【2008年12月8日】
竹本義太夫が農家の出身だということに驚いた。
良い意味合いで大坂らしさがあると思った。
「トクガワ、なんぼのもんじゃ!」
秀頼母子が自害してから明治維新までの大坂はそういう土地だった。
「ネチネチやりよって。やらしいで、ホンマ」
関ヶ原から大坂の陣までのいえやっサンのやり方になにわっ子は260年間、腹を立て続けた。
土井利勝が「ここに藩を置くのは無理だ」と判断したのも頷ける。
父は杉森信義、母はきりという。
近松の本名は杉森信盛。
これがどこでどう間違ったのか、信盛は大坂に出て来て近松門左衛門になった。
「氏素性はどうでもええから、オモロイことやりいや」
大坂がパワー全開の都市になったのは年号が「元禄」となってからだ。
その「元禄」の頃に杉森信盛は大坂に出て来て近松門左衛門となり、竹本義太夫と出会う。
「芝居、浄瑠璃、芋蛸なんきん」
これは元禄の頃に大坂で生まれた言葉だ。
江戸っ子にはこの発想が無い。
江戸っ子には「お上の眼」がいつもついて回ったからだ。
「オモロイもん、ウマいもん」
これを生み出すパワーのある都市・大坂から竹本座は生まれた。
竹本・近松コンビは竹本座でヒットを連発する。
浄瑠璃を日本を代表する文化に昇華させたのは間違い無くこの二人だ。
このコンビは
『曾根崎心中』
という作品で大ブレークした。
女郎と手代が叶わぬ恋の末に情死するという話なのだが、これが大ヒットだった。
そういう世相だったのかな、とも思う。
「この世には男と女しかおらんのやから」
ごもっともだ。
これが心中モノの始まりだった。
近松はその後も心中モノを書き続けるが、人気が出れば出るほど、副作用ともいうべき問題が大きくなった。
浄瑠璃を見た人たちが影響を受けて心中する事件が多発したのだ。
ついに吉宗将軍は
心中禁止令
を出した。
また、「心中」という言葉を禁止用語にし、「相対死」と言い換えるよう命じた。
「んなアホな。

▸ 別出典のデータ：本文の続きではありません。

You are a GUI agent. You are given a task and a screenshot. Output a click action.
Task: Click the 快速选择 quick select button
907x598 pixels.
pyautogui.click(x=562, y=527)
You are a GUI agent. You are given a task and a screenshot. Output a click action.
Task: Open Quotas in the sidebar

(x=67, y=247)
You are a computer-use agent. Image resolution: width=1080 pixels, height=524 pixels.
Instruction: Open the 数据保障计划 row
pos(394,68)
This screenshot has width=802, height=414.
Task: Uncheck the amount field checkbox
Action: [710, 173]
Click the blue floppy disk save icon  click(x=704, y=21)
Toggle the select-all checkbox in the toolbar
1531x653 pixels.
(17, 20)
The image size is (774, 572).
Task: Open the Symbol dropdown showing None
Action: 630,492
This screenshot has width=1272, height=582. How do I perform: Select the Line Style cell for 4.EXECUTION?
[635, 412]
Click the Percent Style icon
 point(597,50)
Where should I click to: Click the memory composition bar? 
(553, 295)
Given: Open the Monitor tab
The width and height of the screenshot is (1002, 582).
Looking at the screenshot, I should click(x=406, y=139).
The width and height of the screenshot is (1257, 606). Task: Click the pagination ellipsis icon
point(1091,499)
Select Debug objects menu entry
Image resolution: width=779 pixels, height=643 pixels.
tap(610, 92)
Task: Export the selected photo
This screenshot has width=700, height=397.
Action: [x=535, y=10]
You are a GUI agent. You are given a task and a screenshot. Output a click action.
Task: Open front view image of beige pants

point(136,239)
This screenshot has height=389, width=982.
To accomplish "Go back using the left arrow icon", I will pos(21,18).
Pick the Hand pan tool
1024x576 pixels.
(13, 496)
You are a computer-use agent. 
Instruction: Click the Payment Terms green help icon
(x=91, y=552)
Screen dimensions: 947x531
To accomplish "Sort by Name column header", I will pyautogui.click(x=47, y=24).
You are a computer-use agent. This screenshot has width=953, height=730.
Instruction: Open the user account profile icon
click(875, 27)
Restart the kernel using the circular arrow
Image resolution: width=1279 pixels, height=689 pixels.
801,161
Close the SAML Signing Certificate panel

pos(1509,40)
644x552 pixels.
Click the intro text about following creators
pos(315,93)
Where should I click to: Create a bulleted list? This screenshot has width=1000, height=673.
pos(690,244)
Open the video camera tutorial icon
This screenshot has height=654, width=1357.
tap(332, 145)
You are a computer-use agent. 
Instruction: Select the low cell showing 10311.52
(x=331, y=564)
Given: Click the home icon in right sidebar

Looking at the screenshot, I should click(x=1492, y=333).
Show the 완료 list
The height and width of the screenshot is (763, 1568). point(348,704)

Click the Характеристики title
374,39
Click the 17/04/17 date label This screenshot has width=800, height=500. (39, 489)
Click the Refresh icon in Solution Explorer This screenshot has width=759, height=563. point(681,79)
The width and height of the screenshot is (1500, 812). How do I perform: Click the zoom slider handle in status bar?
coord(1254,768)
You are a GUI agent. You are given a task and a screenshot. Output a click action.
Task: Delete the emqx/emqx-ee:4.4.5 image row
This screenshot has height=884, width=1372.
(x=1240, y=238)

何言うてまんねや!」
近松はきっと腹を立てたことだろう。
「江戸ことばで言う『野暮』とちゃいまっか?」
近松はたぶんそう言いたかったはずだ。
ただ、吉宗将軍は「基本は人のいのち」を貫いた人だから、心中の多発は耐えられなかったのだろう。
心中禁止令の翌年、近松は没した。